STATUS: Rare and poorly known. Only a few records from the southern tier of counties. HIGH CONSERVATION CONCERN.

DESCRIPTION: One of the largest (adult forearm length = 45-56 mm [1.75-2.18 in.], wingspan = 350-390 mm [13.65-15.21 in.]; weight = 14-20 g [0.49-0.70 oz.]; pregnant females can weigh up to 31 g [1.08 oz.]) bats in North America (Barbour and Davis 1969, Webster et al. 1980, Whitaker and Hamilton 1998). In Alabama, second in size only to the hoary bat. Compared with other species of Lasiurus, ears more distinctly pointed, have only one upper premolar instead of two, and have a slightly keeled calcar. Pelage yellowish orange or yellowish brown with gray or brown tips; longer than other lasiurids, but only anterior half of dorsal surface of tail membrane covered by fur. Also lack white patches of hair typically found on shoulder and wrists of other lasiurid bats. Genders do not differ in color, but females typically are larger than males. Of the two subspecies in North America, only L. i. floridana occurs in Alabama, and are slightly smaller than the nominate subspecies.

DISTRIBUTION:. Known primarily from coastal plain habitats from South Carolina to eastern Texas and south into Central America. Also have been reported from southern Virginia and New Jersey. Only two records in Alabama. A specimen was collected in Mobile County on 24 March 1969 (Linzey 1969). A second specimen was recovered from the Baldwin County Health Department in 2000. Often associated with Spanish moss (Chapman et al. 2000) so it likely occurs only in extreme southern portion of state.

HABITAT:. Habitat associations poorly known. Usually found in a mixture of forest and early successional habitats near permanent water. Roosts under dead fronds of cabbage palm trees and among Spanish moss found in live oaks, or a mixture of longleaf pine and turkey oak. In Florida, where species apparently more abundant, specimens were collected while foraging over large fields, marshes, and savannah-like habitats (Jennings 1958, Sherman 1939).

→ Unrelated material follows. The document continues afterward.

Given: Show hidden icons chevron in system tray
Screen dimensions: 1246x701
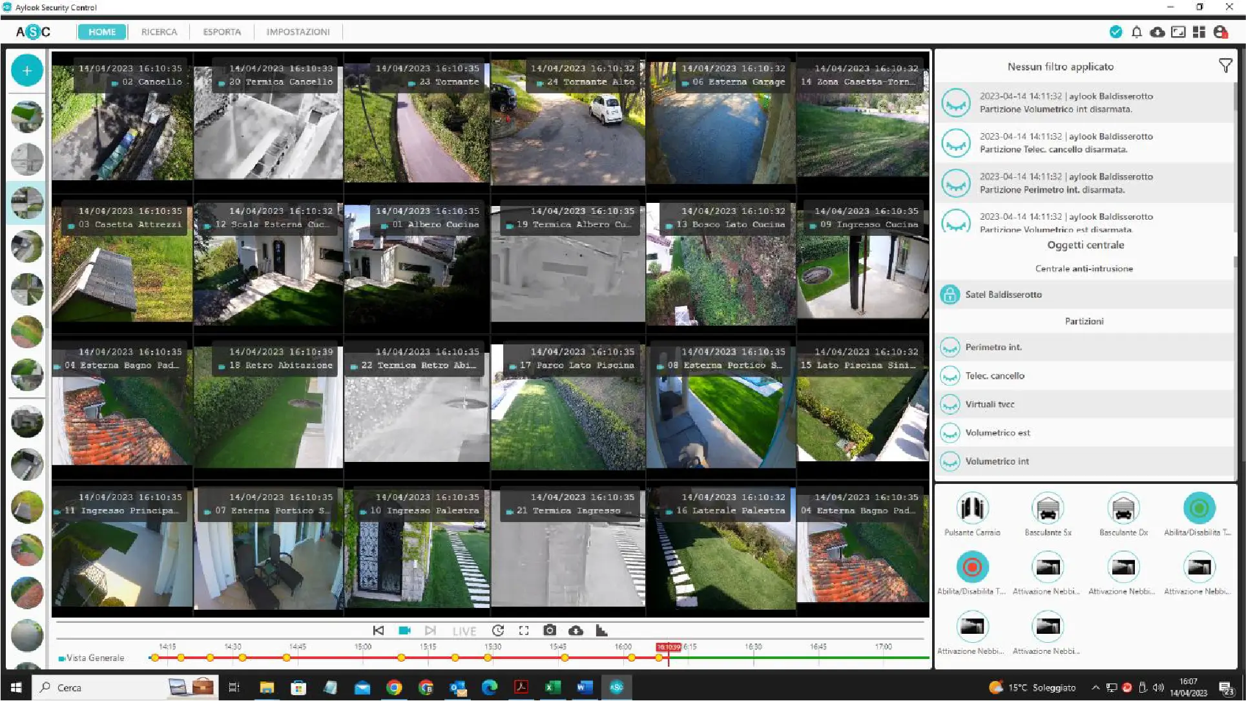Looking at the screenshot, I should [1095, 687].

FEEDING HABITS: Reportedly consume insects such as flies, bugs, dragonflies, and beetles from Orders Homoptera, Zygoptera, Diptera, Coleoptera and Hymenoptera; however, diet preferences poorly known in comparison to other species of bats.

LIFE HISTORY AND ECOLOGY: Although widespread, little is known. Breed during fall and early winter. Females give birth to two to four young in late May and June. Often roost in small colonies whereas males tend to be solitary, except during winter months. Appear to be year-long residents throughout distribution. While active throughout the year, individuals in northern portions of distribution become torpid during cooler months. Feeding aggregations of females and young have been observed over fields near roost trees.

BASIS FOR STATUS CLASSIFICATION: Distribution in Alabama poorly known. Appear to be fairly common in Florida, but few records exist in surrounding states. Lack of available data for species indicates it also may be rare in Alabama.